Requirement:
Within the listing below, give again exactly the lines between the one containing "Task: Switch to Runtime mode" and the one containing "Screen dimensions: 1100x676", inclusive, pictures left aside.

Provided records Block Start

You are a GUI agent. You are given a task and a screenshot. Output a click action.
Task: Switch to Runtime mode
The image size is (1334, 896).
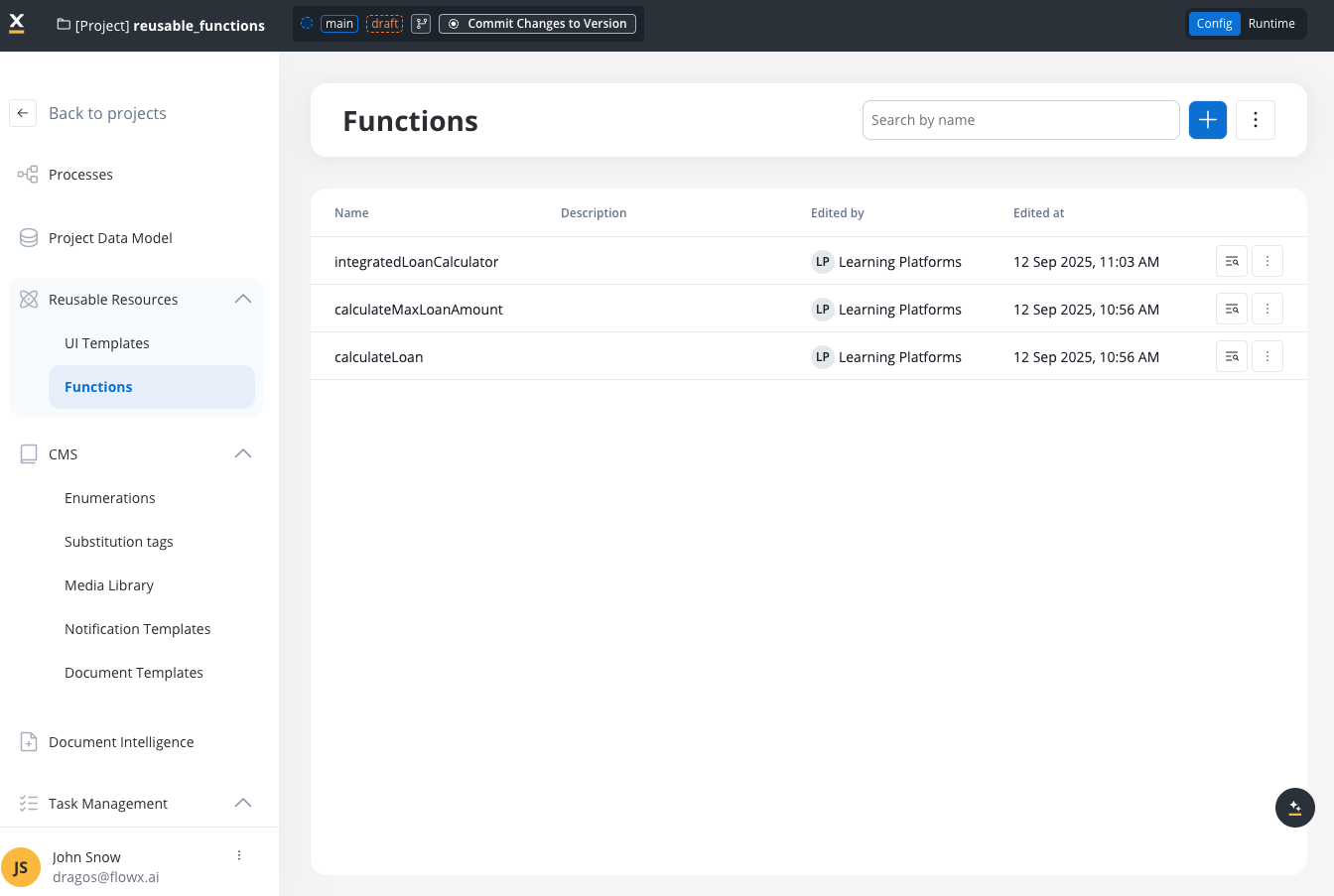click(1270, 24)
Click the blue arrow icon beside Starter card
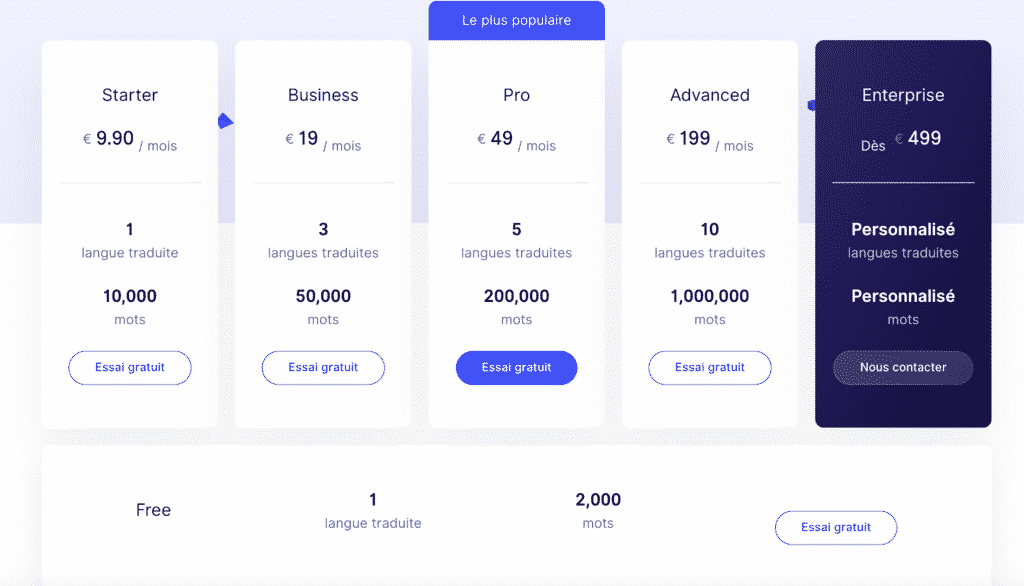The height and width of the screenshot is (586, 1024). pyautogui.click(x=225, y=120)
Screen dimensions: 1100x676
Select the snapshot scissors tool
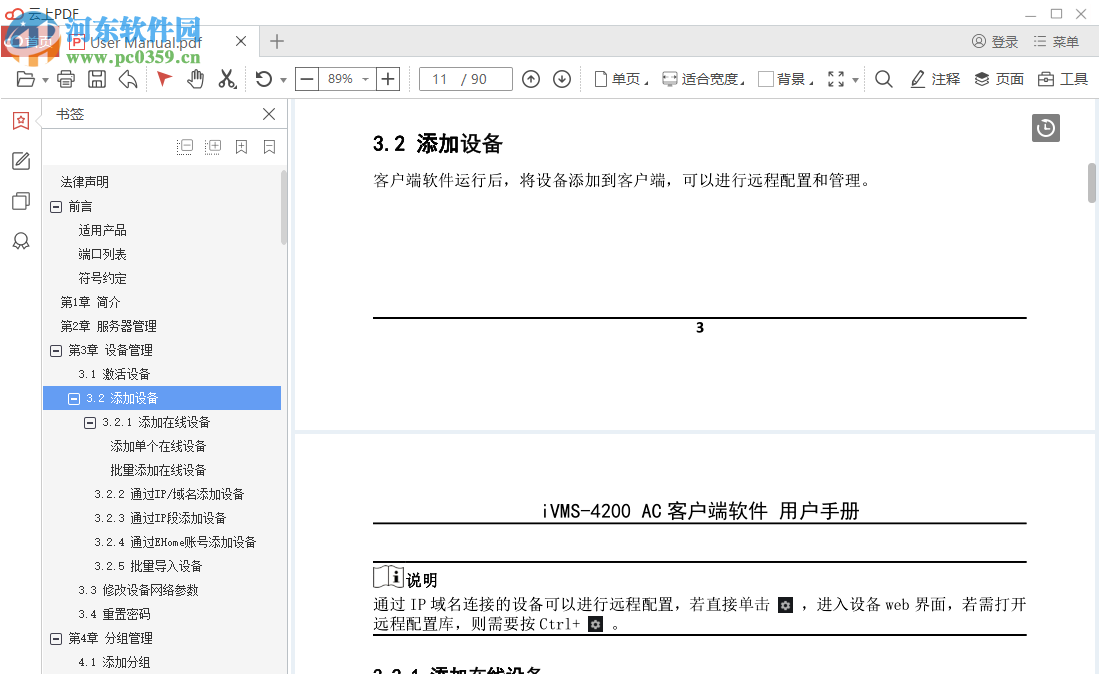[225, 78]
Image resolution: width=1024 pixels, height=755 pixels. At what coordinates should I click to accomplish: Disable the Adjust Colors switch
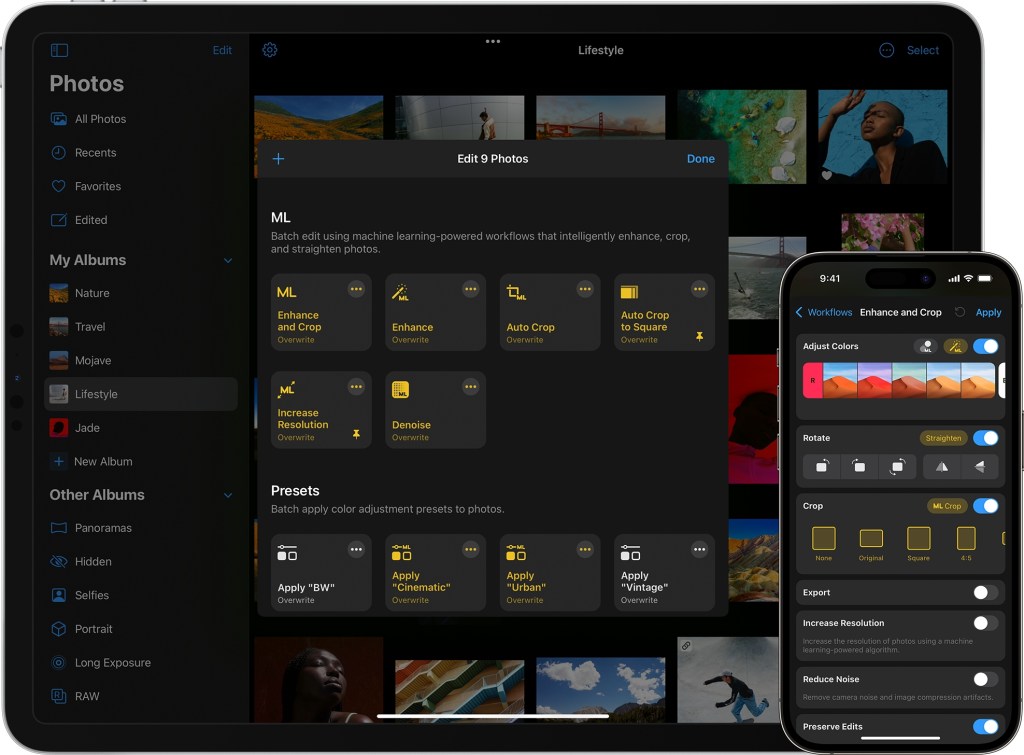coord(985,346)
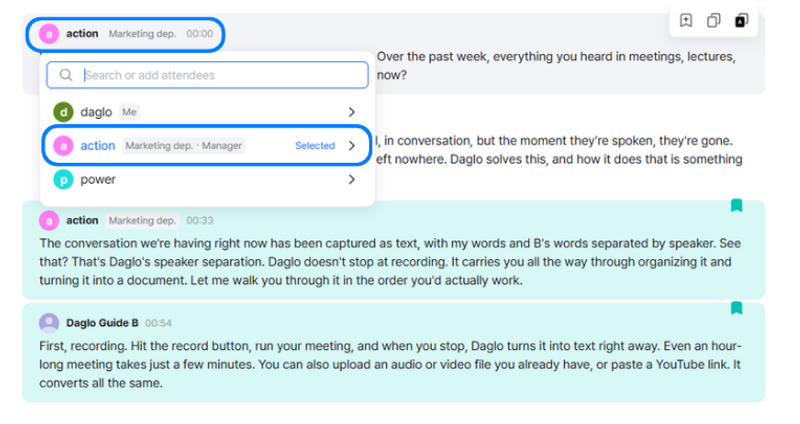The image size is (800, 424).
Task: Expand the daglo attendee chevron
Action: tap(352, 112)
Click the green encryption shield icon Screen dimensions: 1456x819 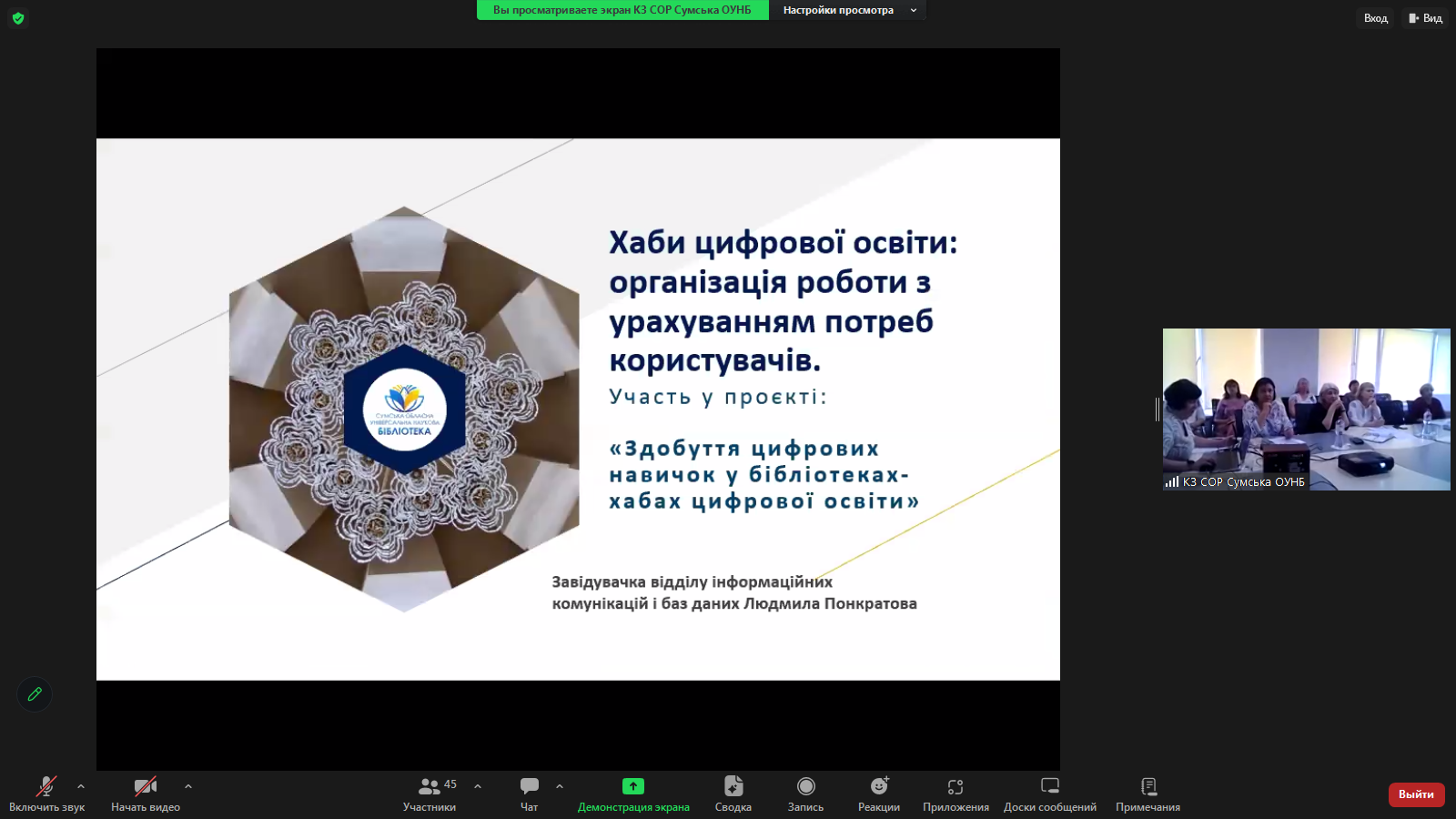[x=18, y=18]
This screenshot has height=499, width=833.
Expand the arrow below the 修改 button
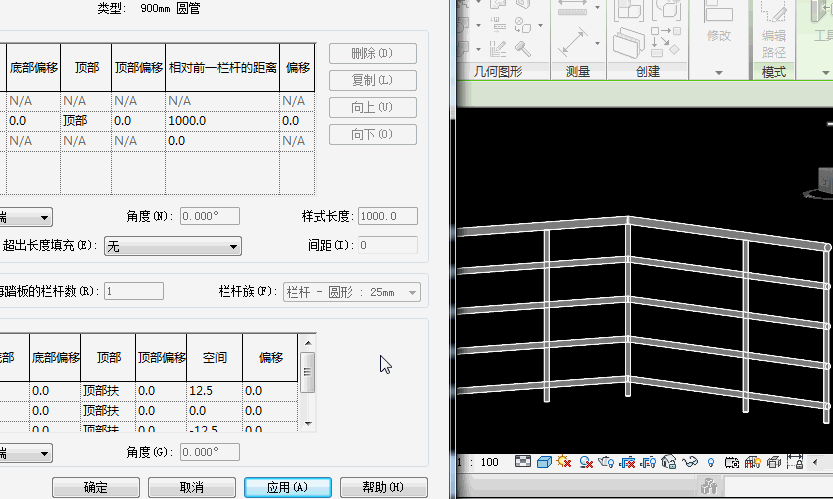718,72
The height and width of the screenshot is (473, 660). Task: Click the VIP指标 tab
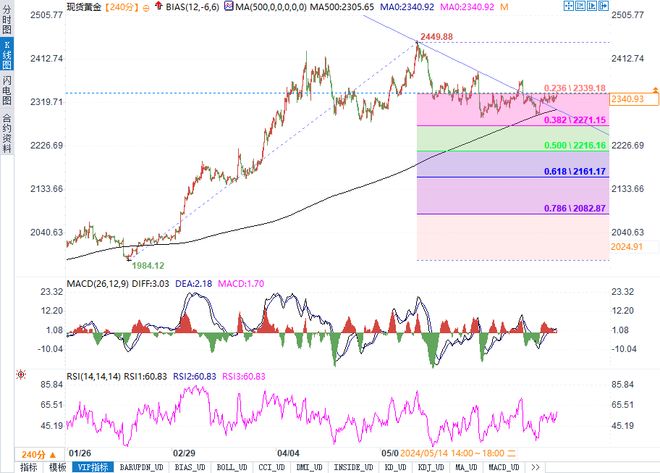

Provided records Block End

Solution to this exercise:
Task: Switch to Runtime mode
The image size is (1334, 896).
click(1270, 24)
Click the blue arrow icon beside Starter card
The height and width of the screenshot is (586, 1024). pyautogui.click(x=225, y=120)
Screen dimensions: 1100x676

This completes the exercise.